Did Netflix’s House Of Cards Get A Bump From Nemo?
Executives at Netflix might be the only people thrilled to see the Northeast covered by two feet of snow. By coincidence, the streaming services web-only television series House of Cards, with its risky decision to release every episode at the same time, came out on February 1, just days before Nemo hit the East Coast.
If social media and online buzz is any indication, the show is a hit. Facebook, Twitter, and the blogosphere have lit up with comments from viewers who used the snowy weekend for marathon viewing of the series, which is directed by David Fincher (The Social Network, Girl With The Dragon Tatoo) and stars Kevin Spacey as a ruthless congressman. Reviews have generally been good, especially praising the series’ innovative embrace of online viewing trends.

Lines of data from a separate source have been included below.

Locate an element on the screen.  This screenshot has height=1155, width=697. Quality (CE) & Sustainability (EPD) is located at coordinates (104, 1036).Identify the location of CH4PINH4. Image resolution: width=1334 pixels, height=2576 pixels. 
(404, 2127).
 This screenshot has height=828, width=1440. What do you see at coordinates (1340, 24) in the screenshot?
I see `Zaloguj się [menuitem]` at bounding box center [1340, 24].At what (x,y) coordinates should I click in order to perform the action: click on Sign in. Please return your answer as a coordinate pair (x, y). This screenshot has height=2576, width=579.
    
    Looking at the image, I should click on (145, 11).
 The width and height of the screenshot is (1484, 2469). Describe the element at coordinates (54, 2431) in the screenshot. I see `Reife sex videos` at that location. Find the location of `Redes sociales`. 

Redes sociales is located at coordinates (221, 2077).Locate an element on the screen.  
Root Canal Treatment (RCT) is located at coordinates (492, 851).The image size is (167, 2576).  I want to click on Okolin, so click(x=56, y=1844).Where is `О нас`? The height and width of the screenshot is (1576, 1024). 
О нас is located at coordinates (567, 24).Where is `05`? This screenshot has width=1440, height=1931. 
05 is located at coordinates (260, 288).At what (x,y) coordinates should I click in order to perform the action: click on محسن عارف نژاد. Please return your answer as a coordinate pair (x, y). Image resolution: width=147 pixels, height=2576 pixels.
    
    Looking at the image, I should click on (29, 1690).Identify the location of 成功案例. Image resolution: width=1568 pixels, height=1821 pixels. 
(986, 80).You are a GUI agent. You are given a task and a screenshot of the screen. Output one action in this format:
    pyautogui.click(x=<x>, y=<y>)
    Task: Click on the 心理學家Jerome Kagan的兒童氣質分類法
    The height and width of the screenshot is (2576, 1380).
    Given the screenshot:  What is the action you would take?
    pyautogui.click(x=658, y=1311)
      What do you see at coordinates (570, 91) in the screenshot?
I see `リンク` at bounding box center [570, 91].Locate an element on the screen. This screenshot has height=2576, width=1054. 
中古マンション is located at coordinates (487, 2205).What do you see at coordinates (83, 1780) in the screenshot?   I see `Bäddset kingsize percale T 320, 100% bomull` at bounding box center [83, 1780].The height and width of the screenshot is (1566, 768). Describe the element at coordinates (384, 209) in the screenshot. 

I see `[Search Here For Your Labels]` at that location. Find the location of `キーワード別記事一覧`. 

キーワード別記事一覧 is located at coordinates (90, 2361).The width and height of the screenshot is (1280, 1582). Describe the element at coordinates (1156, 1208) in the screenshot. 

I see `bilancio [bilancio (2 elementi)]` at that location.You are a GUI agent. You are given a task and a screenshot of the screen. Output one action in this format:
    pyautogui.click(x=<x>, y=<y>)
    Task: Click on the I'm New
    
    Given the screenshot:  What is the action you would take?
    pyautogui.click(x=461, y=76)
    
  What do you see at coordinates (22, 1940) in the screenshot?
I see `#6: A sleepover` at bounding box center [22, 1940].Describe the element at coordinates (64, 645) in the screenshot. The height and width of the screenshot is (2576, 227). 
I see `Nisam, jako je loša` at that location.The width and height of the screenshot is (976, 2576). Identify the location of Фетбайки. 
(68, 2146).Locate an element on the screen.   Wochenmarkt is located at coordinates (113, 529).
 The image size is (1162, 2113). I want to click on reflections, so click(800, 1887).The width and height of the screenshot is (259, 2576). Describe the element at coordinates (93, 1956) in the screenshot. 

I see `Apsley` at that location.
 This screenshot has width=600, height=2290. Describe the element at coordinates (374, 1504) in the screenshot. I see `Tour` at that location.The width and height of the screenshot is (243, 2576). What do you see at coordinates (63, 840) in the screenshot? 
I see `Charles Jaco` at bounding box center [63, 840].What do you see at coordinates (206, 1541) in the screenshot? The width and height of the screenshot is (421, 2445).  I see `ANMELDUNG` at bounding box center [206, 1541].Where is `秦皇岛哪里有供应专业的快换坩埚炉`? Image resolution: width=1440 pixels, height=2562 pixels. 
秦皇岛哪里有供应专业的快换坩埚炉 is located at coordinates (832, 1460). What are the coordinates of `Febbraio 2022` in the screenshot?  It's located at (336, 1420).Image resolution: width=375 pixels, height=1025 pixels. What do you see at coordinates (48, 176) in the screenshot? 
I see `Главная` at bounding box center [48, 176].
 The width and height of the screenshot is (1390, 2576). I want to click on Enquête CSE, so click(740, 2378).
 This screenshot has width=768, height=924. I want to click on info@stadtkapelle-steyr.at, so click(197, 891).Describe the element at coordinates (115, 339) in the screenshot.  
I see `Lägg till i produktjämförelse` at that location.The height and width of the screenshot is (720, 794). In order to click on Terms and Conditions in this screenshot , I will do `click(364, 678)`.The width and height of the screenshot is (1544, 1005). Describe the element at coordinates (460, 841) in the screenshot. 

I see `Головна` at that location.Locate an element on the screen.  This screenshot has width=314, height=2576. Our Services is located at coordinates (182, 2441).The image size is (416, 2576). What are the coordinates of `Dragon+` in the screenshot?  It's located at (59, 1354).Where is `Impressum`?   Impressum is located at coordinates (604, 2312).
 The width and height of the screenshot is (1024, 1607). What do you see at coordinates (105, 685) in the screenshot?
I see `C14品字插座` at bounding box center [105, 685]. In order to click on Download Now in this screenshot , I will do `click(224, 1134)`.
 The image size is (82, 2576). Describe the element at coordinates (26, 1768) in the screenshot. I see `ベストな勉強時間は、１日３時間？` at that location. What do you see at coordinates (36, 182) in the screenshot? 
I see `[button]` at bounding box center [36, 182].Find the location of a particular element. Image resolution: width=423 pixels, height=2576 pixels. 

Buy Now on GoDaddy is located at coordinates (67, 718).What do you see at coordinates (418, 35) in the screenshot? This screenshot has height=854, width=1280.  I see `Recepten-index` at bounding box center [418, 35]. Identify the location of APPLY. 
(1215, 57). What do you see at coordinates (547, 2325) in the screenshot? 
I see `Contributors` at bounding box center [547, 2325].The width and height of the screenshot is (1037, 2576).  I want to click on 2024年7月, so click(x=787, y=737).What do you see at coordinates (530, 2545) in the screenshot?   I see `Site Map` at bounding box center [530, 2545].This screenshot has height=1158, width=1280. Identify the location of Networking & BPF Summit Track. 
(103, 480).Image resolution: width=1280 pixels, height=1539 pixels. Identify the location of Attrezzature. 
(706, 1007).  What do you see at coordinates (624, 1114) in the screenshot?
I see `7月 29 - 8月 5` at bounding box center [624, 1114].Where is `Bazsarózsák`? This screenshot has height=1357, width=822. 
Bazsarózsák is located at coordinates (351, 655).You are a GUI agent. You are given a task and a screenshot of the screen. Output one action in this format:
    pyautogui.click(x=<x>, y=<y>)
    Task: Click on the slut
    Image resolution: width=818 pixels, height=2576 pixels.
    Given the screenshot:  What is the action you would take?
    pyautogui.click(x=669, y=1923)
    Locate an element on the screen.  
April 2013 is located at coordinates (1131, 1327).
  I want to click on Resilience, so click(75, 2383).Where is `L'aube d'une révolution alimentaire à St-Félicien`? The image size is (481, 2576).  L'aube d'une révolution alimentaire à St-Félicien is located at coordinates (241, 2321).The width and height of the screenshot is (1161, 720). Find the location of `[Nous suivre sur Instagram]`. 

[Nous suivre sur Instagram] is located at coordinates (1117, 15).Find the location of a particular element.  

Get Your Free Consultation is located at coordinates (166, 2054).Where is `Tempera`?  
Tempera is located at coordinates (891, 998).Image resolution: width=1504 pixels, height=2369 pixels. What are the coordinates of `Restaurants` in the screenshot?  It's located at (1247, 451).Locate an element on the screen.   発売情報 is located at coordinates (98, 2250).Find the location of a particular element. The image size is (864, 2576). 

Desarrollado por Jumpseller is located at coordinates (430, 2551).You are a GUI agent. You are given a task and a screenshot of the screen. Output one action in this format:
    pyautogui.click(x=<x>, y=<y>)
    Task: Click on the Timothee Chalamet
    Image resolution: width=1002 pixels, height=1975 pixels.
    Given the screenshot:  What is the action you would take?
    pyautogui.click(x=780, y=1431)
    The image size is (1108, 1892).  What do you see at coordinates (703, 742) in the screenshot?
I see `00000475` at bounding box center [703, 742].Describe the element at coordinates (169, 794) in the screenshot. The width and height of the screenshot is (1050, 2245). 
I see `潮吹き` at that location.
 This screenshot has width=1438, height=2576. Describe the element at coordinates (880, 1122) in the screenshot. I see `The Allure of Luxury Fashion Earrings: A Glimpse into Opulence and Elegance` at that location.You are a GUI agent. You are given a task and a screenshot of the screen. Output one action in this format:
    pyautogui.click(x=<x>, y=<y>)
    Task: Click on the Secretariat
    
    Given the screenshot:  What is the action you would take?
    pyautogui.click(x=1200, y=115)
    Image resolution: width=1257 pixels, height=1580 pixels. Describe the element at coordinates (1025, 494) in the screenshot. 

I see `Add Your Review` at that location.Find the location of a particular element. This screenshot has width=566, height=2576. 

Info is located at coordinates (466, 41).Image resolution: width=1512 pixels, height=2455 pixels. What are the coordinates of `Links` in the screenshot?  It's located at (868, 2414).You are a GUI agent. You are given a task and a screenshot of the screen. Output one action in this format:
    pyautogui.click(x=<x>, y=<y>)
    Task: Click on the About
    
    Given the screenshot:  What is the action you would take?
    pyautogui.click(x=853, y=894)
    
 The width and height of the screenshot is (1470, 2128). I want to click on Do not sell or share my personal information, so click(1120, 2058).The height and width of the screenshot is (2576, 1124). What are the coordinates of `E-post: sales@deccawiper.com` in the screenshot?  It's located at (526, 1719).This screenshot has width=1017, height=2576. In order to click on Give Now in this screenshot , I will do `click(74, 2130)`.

Unfortunately, Netflix won’t release any info about the show’s actually popularity. The New York Times explains how this might cover up potentially embarrassing realities:
Netflix says it won’t release any data about how many of its 27 million streaming subscribers in this country watch “House of Cards,” much to the exasperation of broadcast and cable television executives, who suspect that the show would be relatively low-rated if Nielsen were actually tracking it.
As fans of any number of series know, critical success and social media buzz don’t necessarily translate into a large number of viewers.
In the meantime, House of Cards has created a new First World Problem: how to talk about a show without giving spoilers when everyone can watch at their own pace.
Are you watching House Of Cards? What do you think?